From that moment on, the era of ratrods began, which looked as if they had been rotting for a hundred years under the fence, while their insides made it possible to famously overtake all stunned participants in the movement *.
Over time, the Ratlook was transferred to simpler cars, and peculiar canons appeared. A classic Volkswagen Beetle is considered in a rusty case, with a pile of trash on the roof, headlights taped with tape and a belly scraping on the asphalt.
However, motorcycles and completely new expensive cars with artificially rusted surfaces can be a ratluck. The main thing is to induce cognitive dissonance in the viewer, simply shock.
The first person who came up with the idea to put a car on huge wheels was called Bob Chandler, and he did it in 1975. The purpose of this modification was, firstly, to finally conquer all the dirt in the area, and secondly, to advertise its store selling spare parts for SUVs.
As a result, a Chandler pickup truck, nicknamed Big Foot, founded an entire monster truck movement in America.
Now such cars are built according to certain rules (for example, the diameter of the wheels is exactly 1.7 m, there should be a “off all” button in case the monster loses control and rushes, absorbing children, women and minicars). They have become a specialty industry, like F1 racing cars, and are mostly used for special shows.

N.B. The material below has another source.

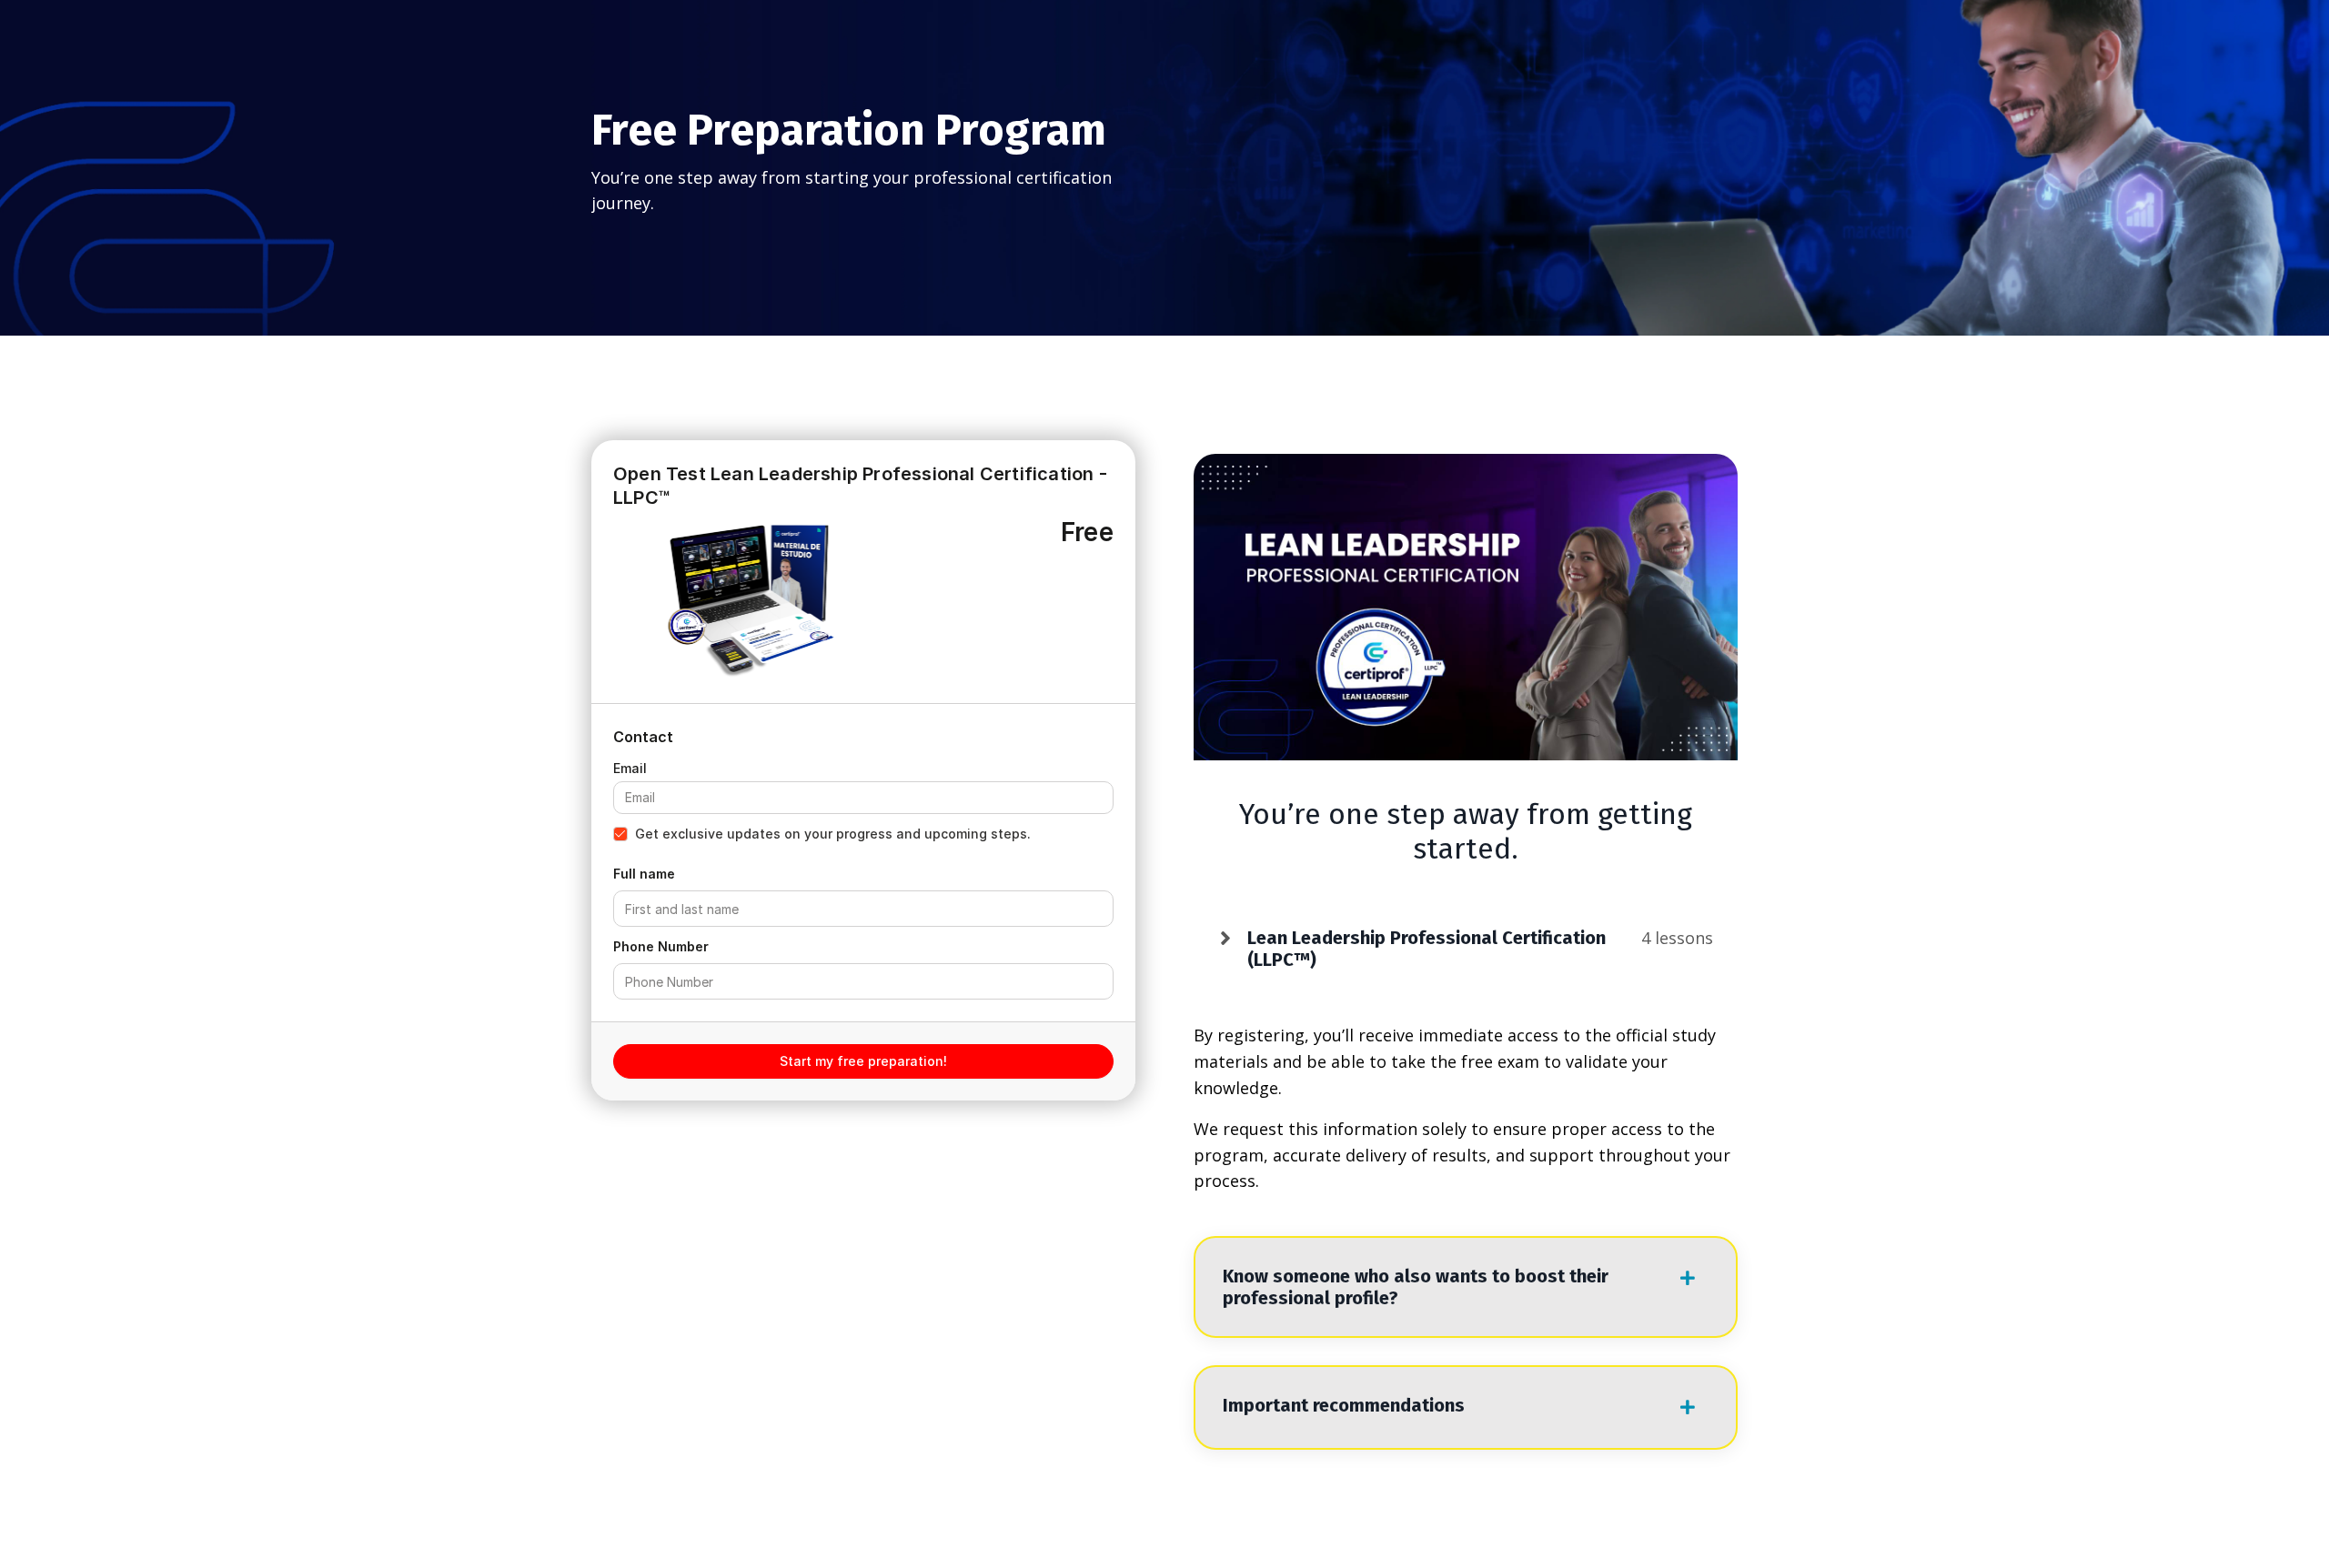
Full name (644, 873)
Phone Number (661, 946)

Perhaps this style is the closest to what people used to consider tuning in Russia. The main thing here is huge chrome wheels (24–26 inches, no less), under which you often have to bore arches, and the thinnest rubber that is literally “smeared” on the disc.

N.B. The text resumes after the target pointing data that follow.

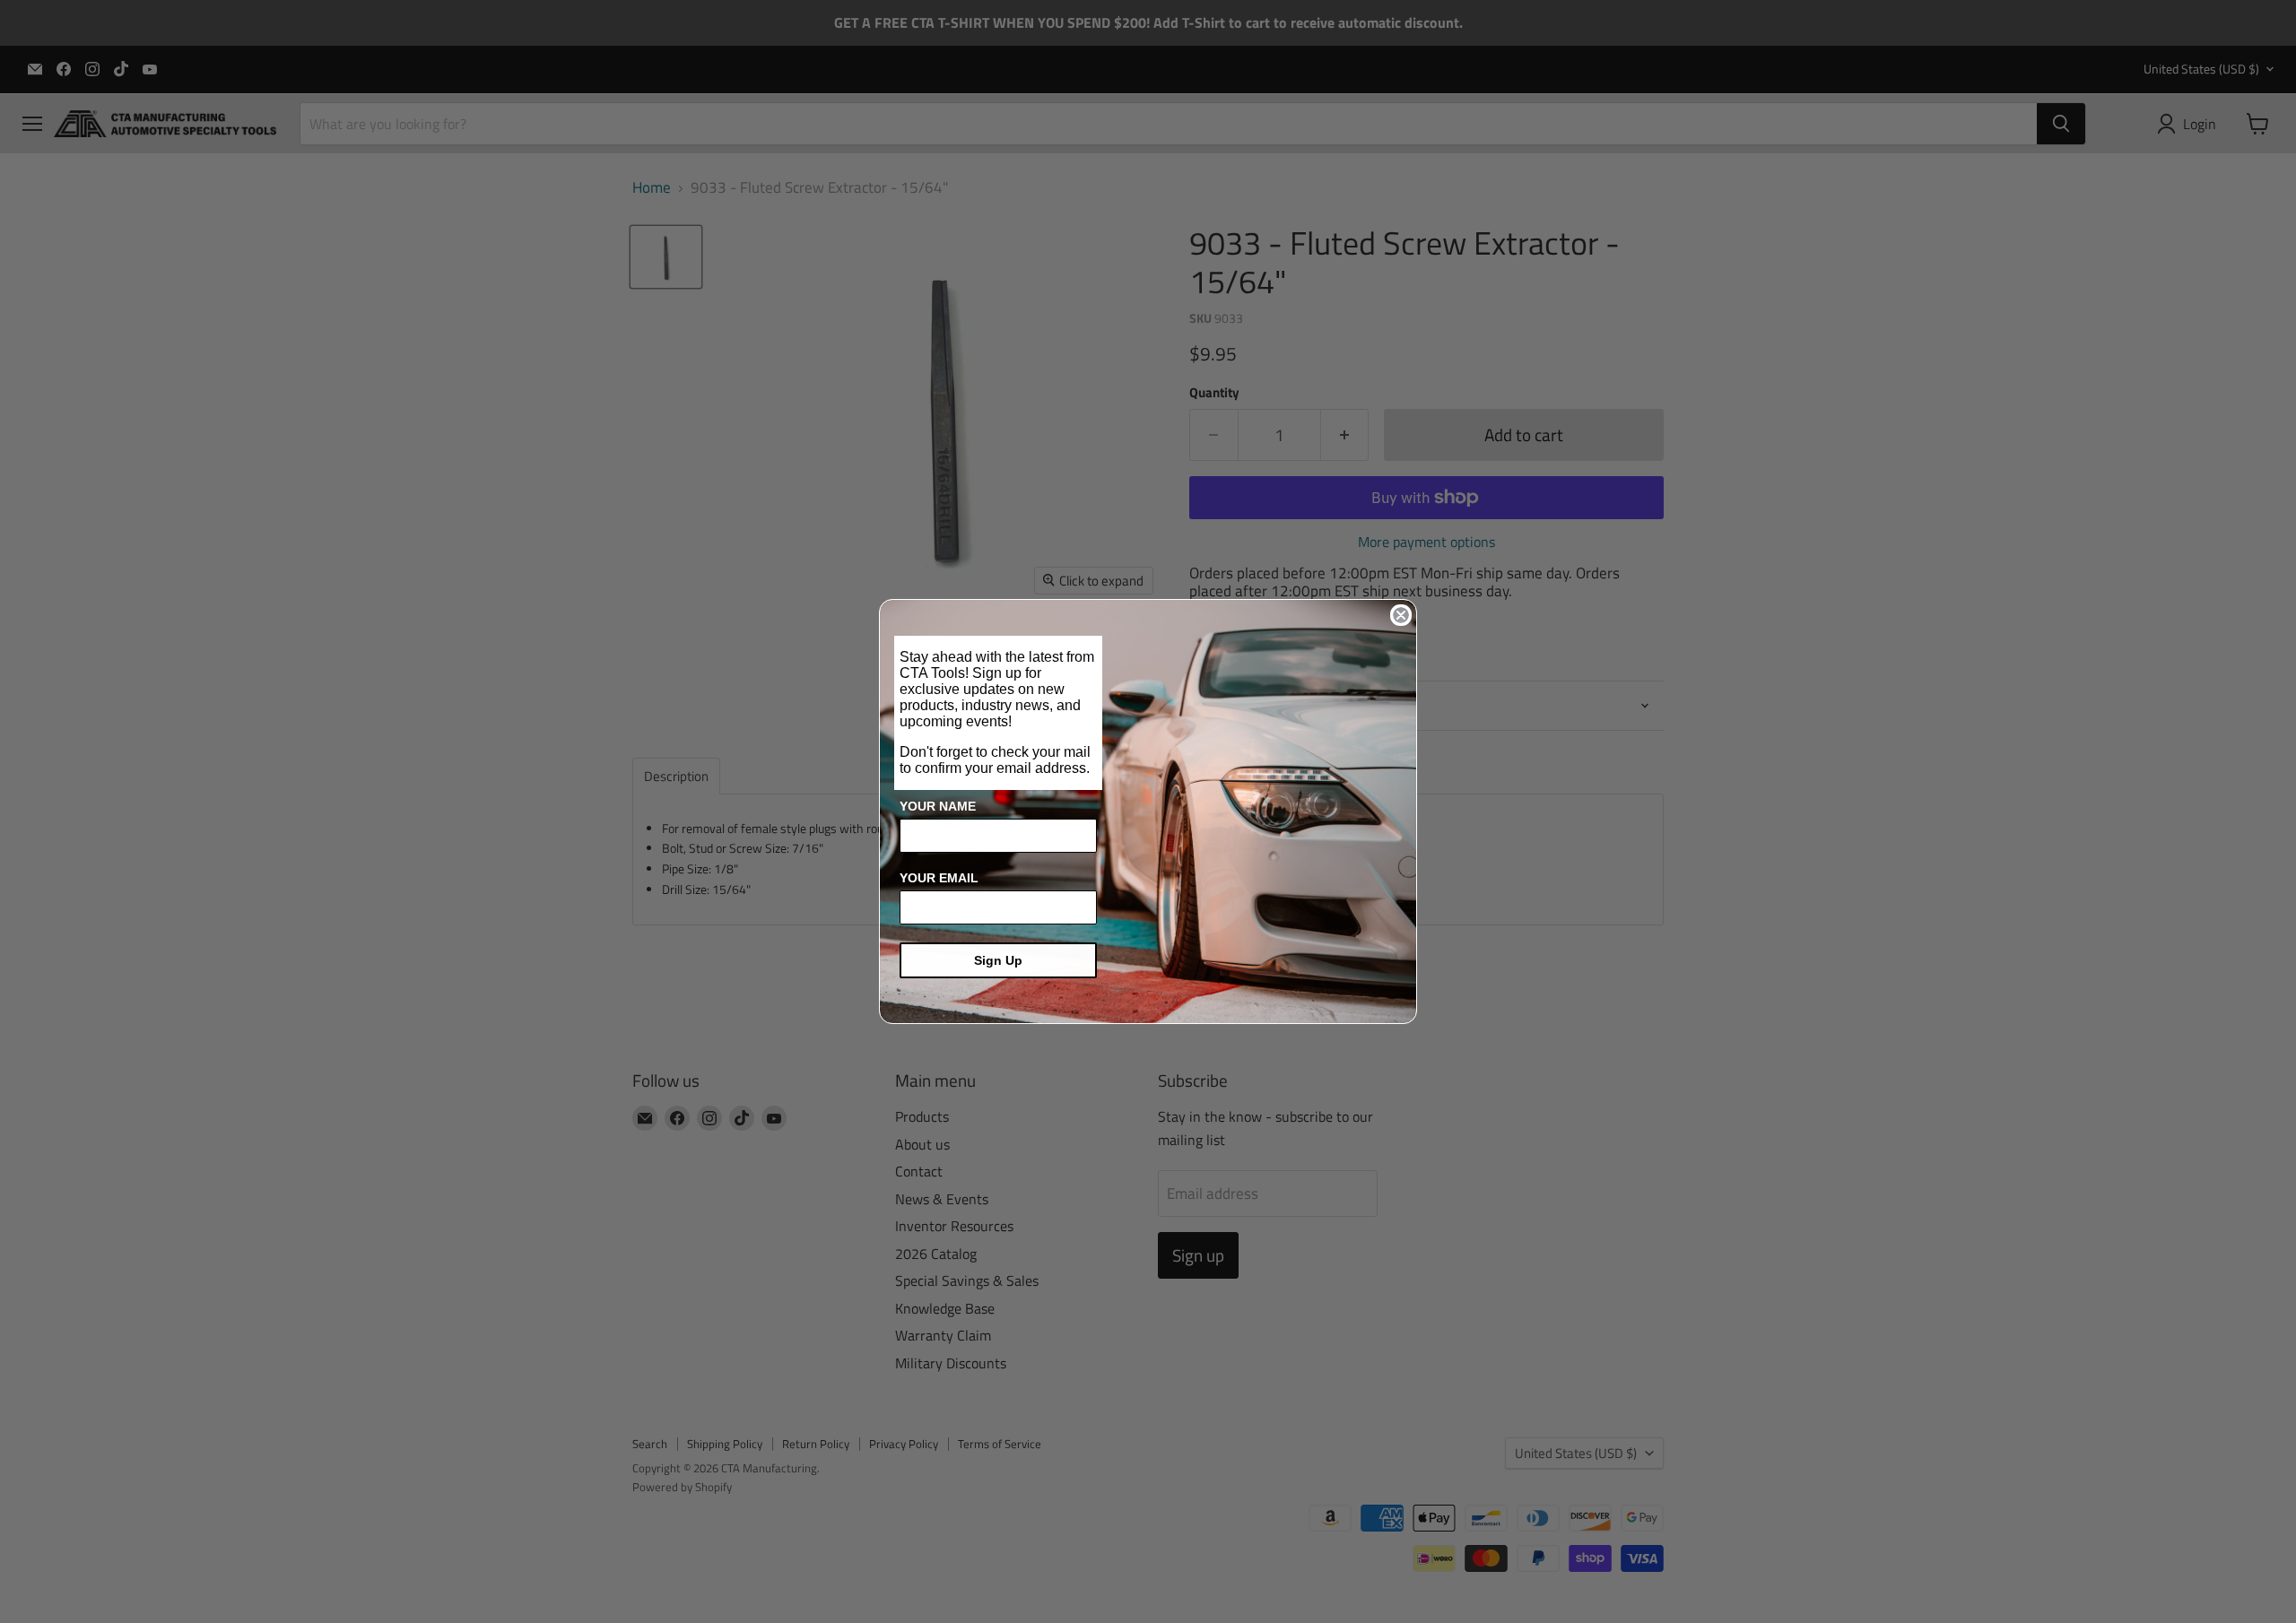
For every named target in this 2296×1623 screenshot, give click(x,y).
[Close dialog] (1401, 615)
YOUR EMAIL (939, 878)
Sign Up (998, 960)
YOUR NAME (938, 806)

Initially, “bosozoku” in Japan was called gangs of hooligans on motorcycles, who mercilessly modified their mufflers to loudly notify citizens of their approach. They also loved the odd plastic body kits.
The gangs practically disappeared, but the business of monstrous modification of mufflers and body kits lives on, and organically migrated to cars.
As a rule, adherents of the bosozoku style take classic Japanese coupes (Celica, Skyline, Nissan Z), arrange a giant “shelf” for an external oil cooler (radiator removal is a feature of Japanese racing cars of the 70s), direct the muffler pipe into the sky under the most unexpected corners and complement all this with wheels of cosmic width.
Also, the minibus Toyota HiAce is tuned in the style of bosozoku, which becomes similar to the Gundama (Japanese cult transforming robots) of average fatness.